§ Document

++++++++++

RE: [jira] Commented: (LUCENE-1707) Don't use ensureOpen() excessively in IndexReader and IndexWriter

Posted by Uwe Schindler <uw...@thetaphi.de>.
The whole russian analyzer is very strange and works against all
charset/unicode conventions. It defines own "charsets" (the only valid one
is UNICODE), which are all applied to standard java 16 bit chars. The test
shows, how this works: It open a text file in KOI8 using the "ISO-88591-1"
charset (just to not modify the codepoints when converting to 16bit java
chars (in principle it does a deprecated "new String(byte[],0)"). These
completely wrong java chars are then handled by an analyzers's internal
charset conversion (working on the 16 bit chars).

The only correct usage of this package is:
- open file with correct encoding (when instantiating the Reader, so specify
KOI8 or windows1251 to the Reader). The string is then correctly UTF-16
encoded java chars. On this string the "pseudo-charset" UNICODE of this
analyzer can be used.

In my opinion, this invalid usage of java chars should be deprecated, the
only correct pseudo-charset should be the one specified by UNICODE and all
charset conversions should be done using the Reader.

++++++++++

[Stored dataset items]
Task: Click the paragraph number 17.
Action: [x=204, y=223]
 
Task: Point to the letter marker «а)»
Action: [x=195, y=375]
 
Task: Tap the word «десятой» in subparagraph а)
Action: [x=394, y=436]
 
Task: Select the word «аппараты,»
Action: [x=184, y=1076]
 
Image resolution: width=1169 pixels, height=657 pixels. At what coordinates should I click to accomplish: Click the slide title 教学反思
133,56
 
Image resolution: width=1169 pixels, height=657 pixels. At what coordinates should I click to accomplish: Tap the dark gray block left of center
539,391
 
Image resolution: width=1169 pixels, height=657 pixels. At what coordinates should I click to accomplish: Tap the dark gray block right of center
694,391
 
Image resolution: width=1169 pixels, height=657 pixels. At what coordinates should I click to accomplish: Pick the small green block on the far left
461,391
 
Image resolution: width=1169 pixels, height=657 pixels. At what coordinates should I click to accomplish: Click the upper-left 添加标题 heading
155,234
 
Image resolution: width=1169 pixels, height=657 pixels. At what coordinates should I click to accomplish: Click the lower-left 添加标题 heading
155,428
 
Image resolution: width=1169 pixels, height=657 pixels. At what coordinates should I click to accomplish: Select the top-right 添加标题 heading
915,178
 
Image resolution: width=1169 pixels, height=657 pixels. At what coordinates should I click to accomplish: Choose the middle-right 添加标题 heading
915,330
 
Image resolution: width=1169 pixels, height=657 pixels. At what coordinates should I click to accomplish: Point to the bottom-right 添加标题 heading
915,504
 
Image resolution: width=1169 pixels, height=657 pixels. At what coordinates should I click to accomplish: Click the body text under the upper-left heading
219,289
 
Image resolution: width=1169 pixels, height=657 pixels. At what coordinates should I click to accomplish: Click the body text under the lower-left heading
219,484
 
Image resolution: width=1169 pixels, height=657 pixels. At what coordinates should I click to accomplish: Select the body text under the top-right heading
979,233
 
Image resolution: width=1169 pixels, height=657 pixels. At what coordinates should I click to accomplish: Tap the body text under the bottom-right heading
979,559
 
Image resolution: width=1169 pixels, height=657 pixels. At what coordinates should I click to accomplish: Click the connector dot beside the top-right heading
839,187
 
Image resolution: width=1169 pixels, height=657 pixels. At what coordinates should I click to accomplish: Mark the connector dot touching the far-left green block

++++++++++

§ Aim 1
Answer these questions on the Russian analyzer post:
(a) What is the only valid charset among those the analyzer defines?
(b) Which charset does the test use to open the KOI8 text file?
(c) According to the last paragraph, how should all charset conversions be done?
§ Aim 2
Please write out the passage of the Russian analyzer post starting at "The only correct" and ending at "can be used.".
§ Aim 3
Render this sentence from the Russian analyzer post in German: "In my opinion, this invalid usage of java chars should be deprecated, the only correct pseudo-charset should be the one specified by UNICODE and all charset conversions should be done using the Reader."

§ Answer 1
(a) UNICODE
(b) "ISO-88591-1"
(c) Using the Reader

§ Answer 2
The only correct usage of this package is:
- open file with correct encoding (when instantiating the Reader, so specify
KOI8 or windows1251 to the Reader). The string is then correctly UTF-16
encoded java chars. On this string the "pseudo-charset" UNICODE of this
analyzer can be used.

§ Answer 3
Meiner Meinung nach sollte diese ungültige Verwendung von Java-Chars als veraltet markiert werden, der einzige korrekte Pseudo-Zeichensatz sollte der durch UNICODE angegebene sein, und alle Zeichensatzkonvertierungen sollten mithilfe des Readers erfolgen.